Extrait ->
┌──
En 1907, un jeune psychiatre, Walter Morgenthaler, est affecté à la Waldau. Il devient l'interlocuteur de Wölfli et le premier commentateur de ses travaux, au point de lui consacrer une étude en 1921. Cet essai, Un malade mental en tant qu'artiste, attire l'attention de quelques esprits remarquables, Lou Andreas-Salomé ou Rainer Maria Rilke. En 1945, c'est encore grâce à Morgenthaler que Jean Dubuffet a connaissance de Wölfli et en fait l'une des figures centrales de son "art brut".

L'autre cause est beaucoup plus difficile à analyser. C'est pour elle que Morgenthaler s'est passionné pour Wölfli et qu'aujourd'hui l'exposition de plus de 150 de ses oeuvres à Villeneuve-d'Ascq se visite avec la certitude de se trouver en présence de quelque chose de profondément exceptionnel. Cette raison, c'est la capacité très peu explicable dont Wölfli, "fou" et autodidacte, fait preuve pour développer une oeuvre graphique d'une abondance, d'une singularité et d'une complexité prodigieuses.

Il se met à dessiner vers 1899. En prison, donc. Les plus anciennes feuilles conservées datent de 1904. En noir et blanc, la composition est commandée par des figures régulières, avec répétitions et symétries de cercles, rosaces, spirales et frises. Dans les interstices, de petites scènes sont glissées, comme sur un portail roman. Des zones sont traversées par des portées musicales, mais sans notes. Dans cette période, Wölfli se qualifie néanmoins de " compositeur".

A partir de 1907, des changements s'opèrent. Les crayons de couleur deviennent la règle. Les éléments figuratifs se multiplient et Wölfli, pour les ordonner, prend pour schémas la carte géographique et le diagramme géométrique. Les portées se chargent de notes, selon un système d'écriture musicale - il a été récemment décrypté. Phrases, mots et chiffres se rangent en lignes et colonnes. Leurs fonctions sont tantôt narratives, tantôt symboliques - d'un symbolisme personnel et hermétique.

La cohérence est à la fois évidente et peu pénétrable. Elle se mesure à la volonté de Wölfli de créer par cycles : les 3 000 pages de son autobiographie fictive Du berceau au tombeau de 1908 à 1912, les Cahiers géographiques et algébriques de 1912 à 1918, les Cahiers avec chants et danses - 7 000 pages environ achevées vers 1922, les Albums-cahiers de danses et de marches de 1924 à 1928 et enfin la Marche funèbre, plus de 8 000 feuilles exécutées jusqu'à sa mort.
└──
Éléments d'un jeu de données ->
┌──
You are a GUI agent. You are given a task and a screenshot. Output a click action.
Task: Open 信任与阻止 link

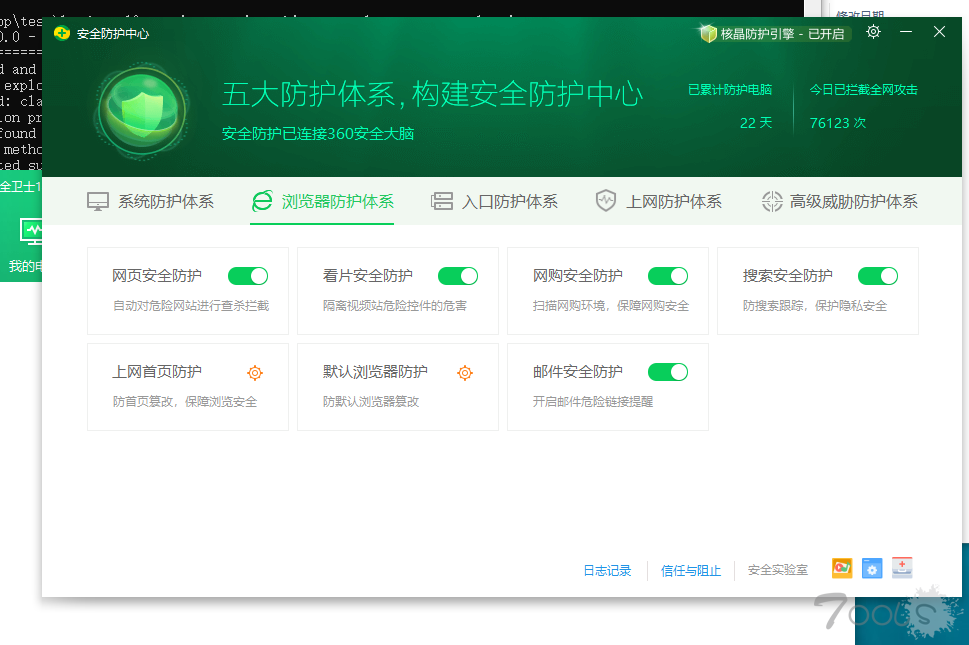click(x=691, y=570)
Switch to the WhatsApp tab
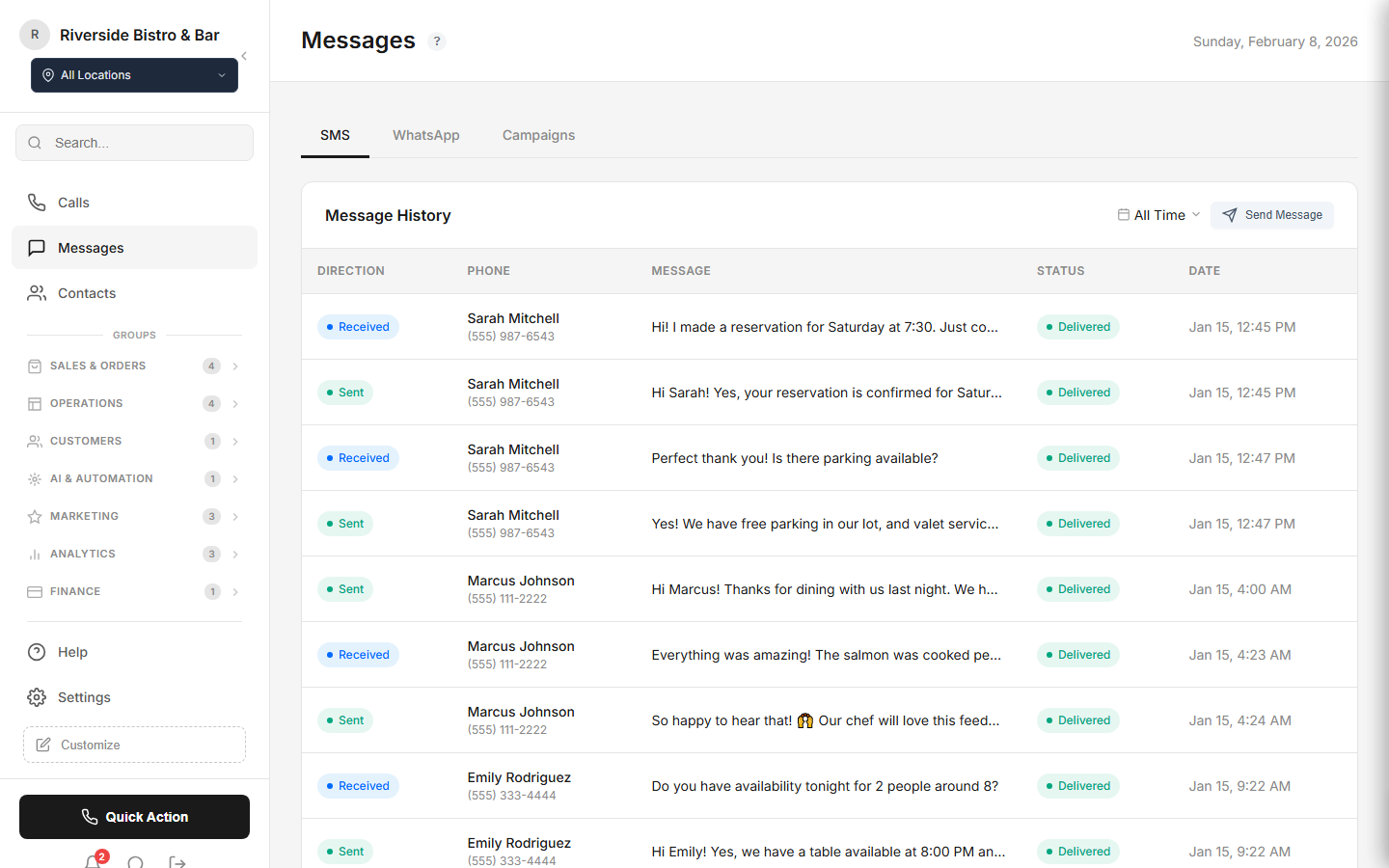The height and width of the screenshot is (868, 1389). [x=425, y=135]
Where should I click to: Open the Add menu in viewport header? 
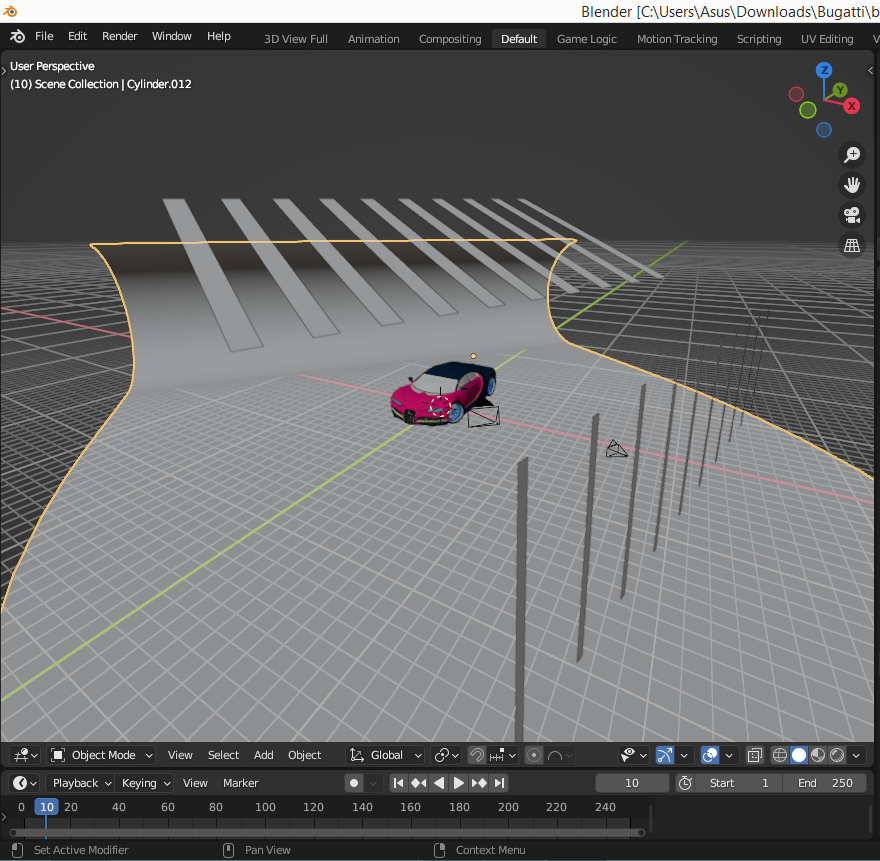pos(263,755)
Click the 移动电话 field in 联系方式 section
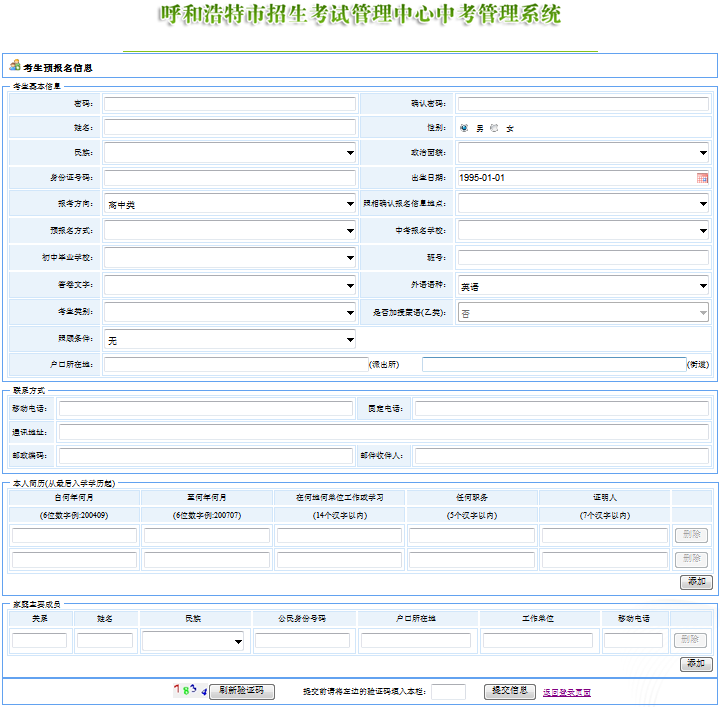This screenshot has width=720, height=707. 204,408
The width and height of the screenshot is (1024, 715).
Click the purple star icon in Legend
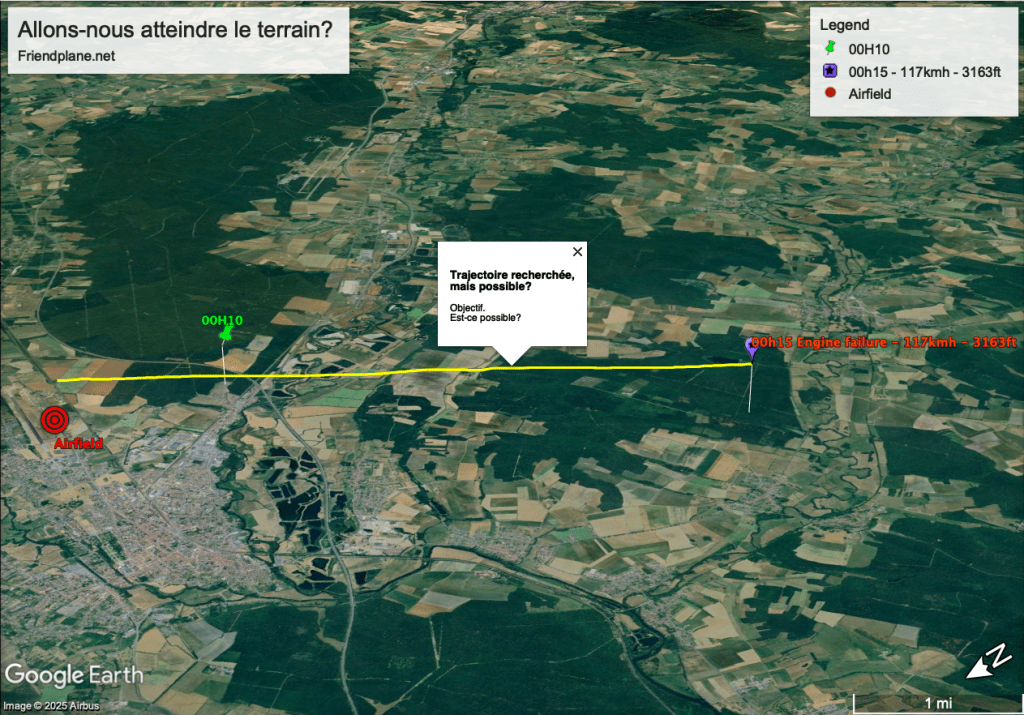(829, 71)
└──
Consigne 1 ->
Recopiez le passage de l'extrait sur Wölfli qui commence par « A partir de » et se poursuit jusqu'à « personnel et hermétique. ».
Consigne 2 ->
D'après l'extrait sur Wölfli, quel titre porte l'étude que Walter Morgenthaler lui consacre en 1921 ?
Consigne 3 ->
Dressez la liste de tous les cycles d'œuvres de Wölfli que nomme l'extrait sur Wölfli.

Réponse attendue 1 ->
A partir de 1907, des changements s'opèrent. Les crayons de couleur deviennent la règle. Les éléments figuratifs se multiplient et Wölfli, pour les ordonner, prend pour schémas la carte géographique et le diagramme géométrique. Les portées se chargent de notes, selon un système d'écriture musicale - il a été récemment décrypté. Phrases, mots et chiffres se rangent en lignes et colonnes. Leurs fonctions sont tantôt narratives, tantôt symboliques - d'un symbolisme personnel et hermétique.

Réponse attendue 2 ->
Un malade mental en tant qu'artiste

Réponse attendue 3 ->
- Du berceau au tombeau
- Cahiers géographiques et algébriques
- Cahiers avec chants et danses
- Albums-cahiers de danses et de marches
- Marche funèbre